In recent years impressive results in computer vision have been achieved. Most of them are thanks to the rise of deep convolutional networks, such as AlexNet, which started the CNN-Boom in 2012.

In contrast to fully connected MLPs, one value of the output (often refered to as a feature map for CNNs) is not influenced by all inputs, but only by inputs which are close to the output. To exploit this simplification the input data requires some kind of spatial relation (a definition of “close”), such as pixel neighborhood in an image and it requires for features to be local.

Constraints

Without loss of generality i will restrict this derivation to input signals $\in \mathbb{R}^{n \times m}$ , such as monochrome (grayscale) images. This should suffice to demonstrate the approach while not overcomplicating things.

I will also limit this derivation to networks where the current layer is only connected to the next layer and no layers are skipped for some data (this is for example the case for feature pyramid networks), for these kind of networks the skipped layers need to be enlarger and setup such that they represent the identity.

In the field of neural networks the operation refered to as convolution is often actually implemented as a correlation. This doesn’t change much in this context, as changing from convolution to correlation and vice versa just requires mirroring the kernel on both axis, but certain properties of convolution do not hold (such as the convolution theorem). I will use the correlation instead of the convolution, but still refer to it as convolution to stay compliant with the tensorflow implementation.

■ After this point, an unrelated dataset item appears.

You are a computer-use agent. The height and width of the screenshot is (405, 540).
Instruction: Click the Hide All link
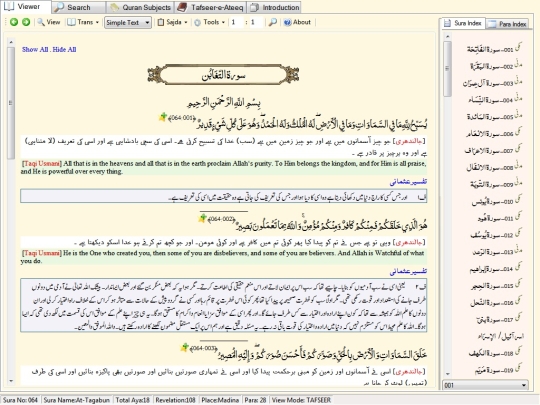pos(64,49)
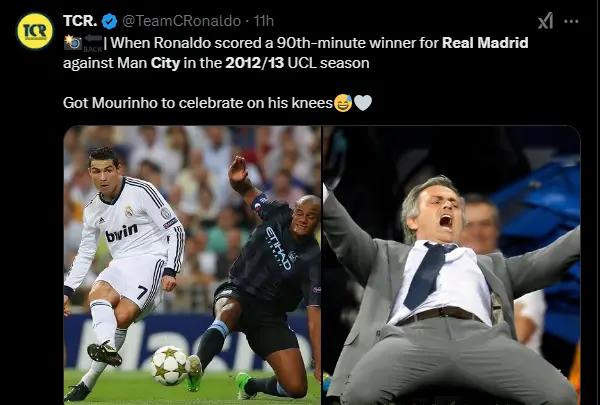
Task: Open the 11h timestamp link
Action: [x=264, y=21]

To simplify this further i will ignore the topic of boundary conditions, more details can be found on wikipedia. My conversion script (as used in part 2) assumes a zero padding of the image (refered to as “kernel crop” in the article).

Derivation

Convolution

Assume $M \in \mathbb{R}^{n \times m}$ is the input signal, $K \in \mathbb{R}^{(2 \cdot k + 1)\times(2 \cdot k + 1)}$ is the convolution kernel (the “filter”) with $n,m,k \in \mathbb{N}$ . To keep things simple i demand an odd sized filter as convolution using an even sized kernel is not clearly defined, furthermore i use a square kernel, this is simply done to reduce the amount of (unnecessary) variables.

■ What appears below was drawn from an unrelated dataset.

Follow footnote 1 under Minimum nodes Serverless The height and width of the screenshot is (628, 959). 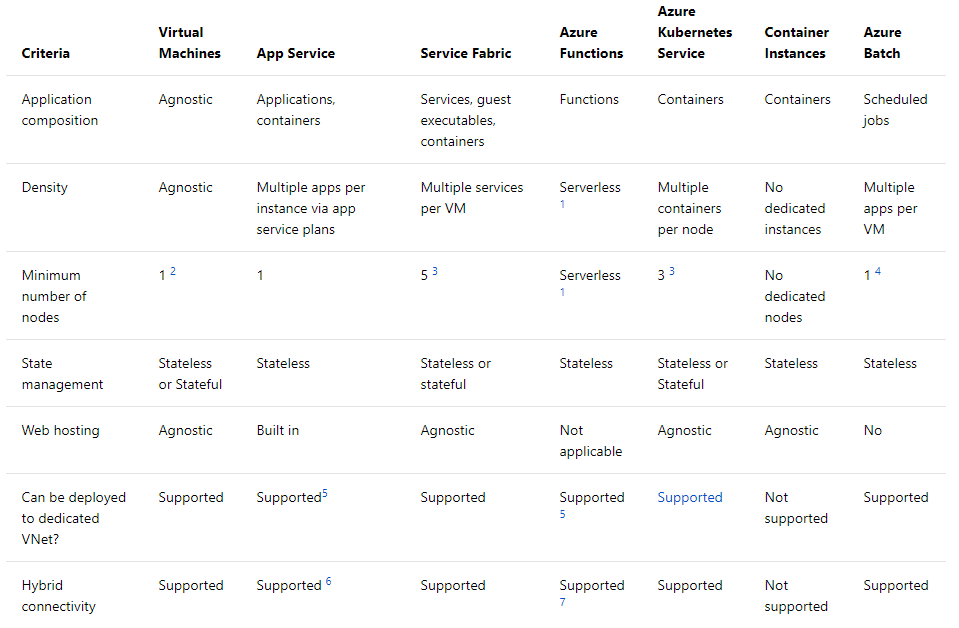[562, 292]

The discrete convolution is defined as ( $\ast$ denotes the convolution):

$(M \ast K)(y,x) = \sum_{i=-k}^k \sum_{j=-k}^k M(y+i,x+j) \cdot K(i+k, j+k)$

Generalized dot product

We define an operation $\text{dot}: \mathbb{R}^{n \times m} \times \mathbb{R}^{n \times m} \to \mathbb{R}$ as

$\text{dot}(A,B) = \sum_{i=0}^n\sum_{j=0}^m A(i,j) \cdot B(i,j)$

which can be seen as a kind of generalized dot product.

Weight matrix

Furthermore we define a matrix $W_{\upsilon \chi} \in \mathbb{R}^{n \times m}$ as

$W_{\upsilon \chi}(\chi, \upsilon) = \begin{cases} K(y-\upsilon+k,x - \chi+k) & \chi-k \leq x \leq \chi+k \land \upsilon-k \leq y \leq \upsilon+k \\ 0 & \text{otherwise} \end{cases}$

Convolution and the generalized dot product

Using the generalized dot product we can see:

$\text{dot}(M, W_{\upsilon \chi}) = \sum_{i=0}^n \sum_{j=0}^m M(i.j) \cdot W_{\upsilon \chi}(i,j)$ $=\sum_{i=0}^{\upsilon-k-1} \sum_{j=0}^m M(i.j) \cdot W_{\upsilon \chi}(i,j) + \sum_{i=\upsilon-k}^{\upsilon+k} \sum_{j=0}^m M(i.j) \cdot W_{\upsilon \chi}(i,j)+ \sum_{i=\upsilon+k+1}^n \sum_{j=0}^m M(i.j) \cdot W_{\upsilon \chi}(i,j)$ $=\sum_{i=0}^{\upsilon-k-1} \sum_{j=0}^m M(i.j) \cdot 0 + \sum_{i=\upsilon-k}^{\upsilon+k} \sum_{j=0}^m M(i.j) \cdot W_{\upsilon \chi}(i,j)+ \sum_{i=\upsilon+k+1}^n \sum_{j=0}^m M(i.j) \cdot 0$ $=\sum_{i=\upsilon-k}^{\upsilon+k} \sum_{j=0}^m M(i.j) \cdot W_{\upsilon \chi}(i,j)$ $=\sum_{i=\upsilon-k}^{\upsilon+k}\left( \sum_{j=0}^{\chi-k-1} M(i.j) \cdot W_{\upsilon \chi}(i,j) + \sum_{j=\chi-k}^{\chi+k} M(i.j) \cdot W_{\upsilon \chi}(i,j) + \sum_{j=\chi+k+1}^m M(i.j) \cdot W_{\upsilon \chi}(i,j) \right)$ $=\sum_{i=\upsilon-k}^{\upsilon+k}\left( \sum_{j=0}^{\chi-k-1} M(i.j) \cdot 0 + \sum_{j=\chi-k}^{\chi+k} M(i.j) \cdot W_{\upsilon \chi}(i,j) + \sum_{j=\chi+k+1}^m M(i.j) \cdot 0 \right)$ $=\sum_{i=\upsilon-k}^{\upsilon+k}\sum_{j=\chi-k}^{\chi+k} M(i.j) \cdot W_{\upsilon \chi}(i,j)$ $=\sum_{i=\upsilon-k}^{\upsilon+k}\sum_{j=\chi-k}^{\chi+k} M(i.j) \cdot K(i-\upsilon+k,j-\chi+k)$ $=\sum_{i=-k}^{k}\sum_{j=-k}^{+k} M(i+\upsilon, j+\chi) \cdot K(i+k,j+k)$ $=(M \ast K)(\upsilon, \chi)$

This proves, that the convolution is the same as our generalized dot product if the second operand is the weight matrix $W_{\upsilon \chi}$ .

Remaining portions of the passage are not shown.